Daily Trail Markers: Yang leads Harris in new CA poll

Kamala Harris' campaign is setting up an early goal post, vowing to achieve a top-three finish in the Iowa caucuses, campaign officials told reporters Tuesday. The California senator is planning to visit the Hawkeye State every week in October. 

"We want to make sure that we have a strong top-three finish," said Harris' Campaign Manager Juan Rodriguez. "I think that will kind of continue to give us a slingshot to go into that early primary state calendar and then make sure that we're also competitive heading into Super Tuesday."  

The campaign will also be adding 60 organizers in the state, which approximately doubles the size of its operation. Harris plans to spend half of October there. 

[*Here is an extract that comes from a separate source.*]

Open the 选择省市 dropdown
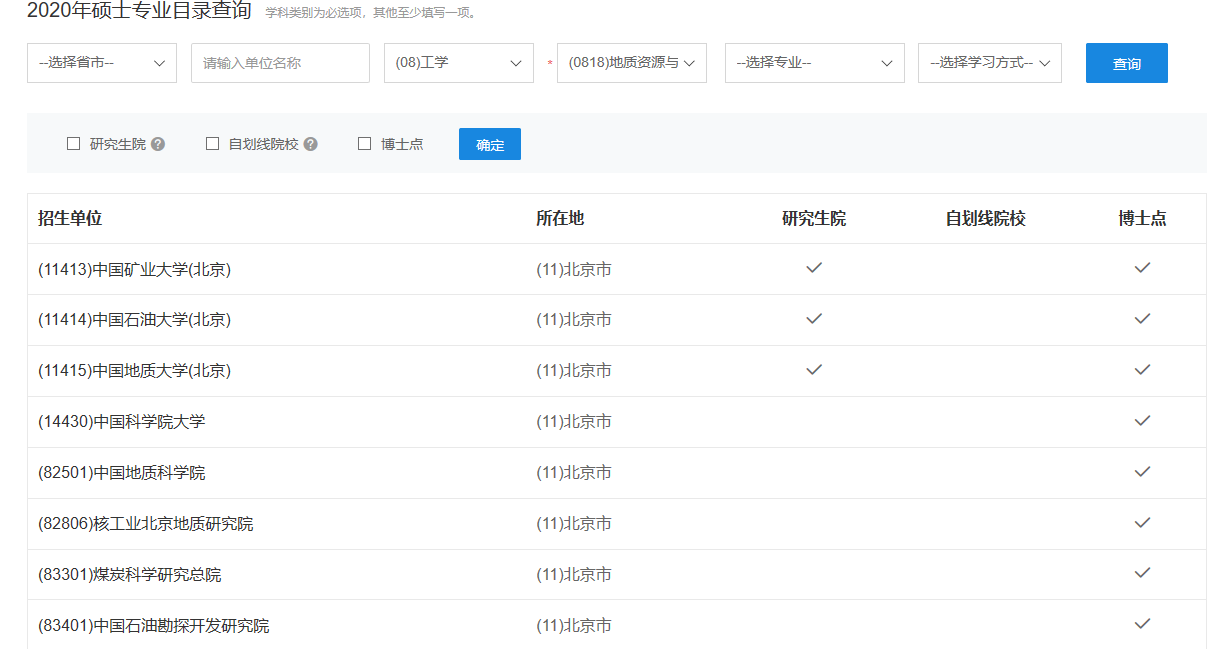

Harris was in Iowa Thursday and opened her remarks at her first event by announcing to the crowd in Coralville "I'm moving here!" But after the event, she admitted it's a "difficult decision to make" to spend so much time in Iowa when there's "so much ground to cover."

"It can be frustrating, frankly to have to make these decision that feel like a trade off," Harris told reporters. "But I plan on spending as much time here as I can."

The pledge comes after Harris' poll numbers have fallen over the past couple of months, and the campaign has struggled to keep up momentum after a splashy first debate performance. The CBS News Battleground tracker poll released earlier this month found Harris in fifth place in Iowa, dropping 10 points since July. The survey found Joe Biden, Bernie Sanders, and Elizabeth Warren making up the top tier there. 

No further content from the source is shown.